____ Given records

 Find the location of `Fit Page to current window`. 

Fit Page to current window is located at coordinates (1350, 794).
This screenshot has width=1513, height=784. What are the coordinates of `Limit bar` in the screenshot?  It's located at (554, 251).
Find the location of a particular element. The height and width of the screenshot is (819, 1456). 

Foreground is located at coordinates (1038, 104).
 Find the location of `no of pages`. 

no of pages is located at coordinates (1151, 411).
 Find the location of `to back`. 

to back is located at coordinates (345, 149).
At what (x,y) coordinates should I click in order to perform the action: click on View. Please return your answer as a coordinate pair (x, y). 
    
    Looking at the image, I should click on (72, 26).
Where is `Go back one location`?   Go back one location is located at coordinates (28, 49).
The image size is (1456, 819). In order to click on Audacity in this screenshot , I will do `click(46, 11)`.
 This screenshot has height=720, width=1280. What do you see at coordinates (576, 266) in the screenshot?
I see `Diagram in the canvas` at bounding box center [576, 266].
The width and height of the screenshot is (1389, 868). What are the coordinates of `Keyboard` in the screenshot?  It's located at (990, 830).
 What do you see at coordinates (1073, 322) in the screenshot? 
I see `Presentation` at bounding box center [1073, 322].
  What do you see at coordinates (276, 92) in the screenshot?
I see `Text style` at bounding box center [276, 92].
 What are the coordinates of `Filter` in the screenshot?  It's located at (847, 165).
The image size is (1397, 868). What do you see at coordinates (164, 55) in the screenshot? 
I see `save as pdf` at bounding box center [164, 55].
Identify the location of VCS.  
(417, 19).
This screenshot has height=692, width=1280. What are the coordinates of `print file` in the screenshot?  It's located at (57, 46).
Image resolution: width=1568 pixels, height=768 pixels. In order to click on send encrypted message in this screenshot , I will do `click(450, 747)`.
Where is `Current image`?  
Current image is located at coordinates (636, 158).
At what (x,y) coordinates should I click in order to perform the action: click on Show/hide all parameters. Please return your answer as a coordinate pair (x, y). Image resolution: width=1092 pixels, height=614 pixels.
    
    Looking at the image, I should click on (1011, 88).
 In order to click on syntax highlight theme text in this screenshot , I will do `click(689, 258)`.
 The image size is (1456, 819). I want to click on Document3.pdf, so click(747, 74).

________

> [Written problem]
Arrange the stretch from the start of the records through the line containing "at (847, 165)." as a Markdown table with the columns Row and Line. Give each line its own numbered row, and leave out blank lines.

> [Expected answer]
| Row | Line |
|---|---|
| 1 |  Find the location of `Fit Page to current window`.  |
| 2 | Fit Page to current window is located at coordinates (1350, 794). |
| 3 | This screenshot has width=1513, height=784. What are the coordinates of `Limit bar` in the screenshot?  It's located at (554, 251). |
| 4 | Find the location of a particular element. The height and width of the screenshot is (819, 1456).  |
| 5 | Foreground is located at coordinates (1038, 104). |
| 6 |  Find the location of `no of pages`.  |
| 7 | no of pages is located at coordinates (1151, 411). |
| 8 |  Find the location of `to back`.  |
| 9 | to back is located at coordinates (345, 149). |
| 10 | At what (x,y) coordinates should I click in order to perform the action: click on View. Please return your answer as a coordinate pair (x, y).  |
| 11 |     Looking at the image, I should click on (72, 26). |
| 12 | Where is `Go back one location`?   Go back one location is located at coordinates (28, 49). |
| 13 | The image size is (1456, 819). In order to click on Audacity in this screenshot , I will do `click(46, 11)`. |
| 14 |  This screenshot has height=720, width=1280. What do you see at coordinates (576, 266) in the screenshot? |
| 15 | I see `Diagram in the canvas` at bounding box center [576, 266]. |
| 16 | The width and height of the screenshot is (1389, 868). What are the coordinates of `Keyboard` in the screenshot?  It's located at (990, 830). |
| 17 |  What do you see at coordinates (1073, 322) in the screenshot?  |
| 18 | I see `Presentation` at bounding box center [1073, 322]. |
| 19 |   What do you see at coordinates (276, 92) in the screenshot? |
| 20 | I see `Text style` at bounding box center [276, 92]. |
| 21 |  What are the coordinates of `Filter` in the screenshot?  It's located at (847, 165). |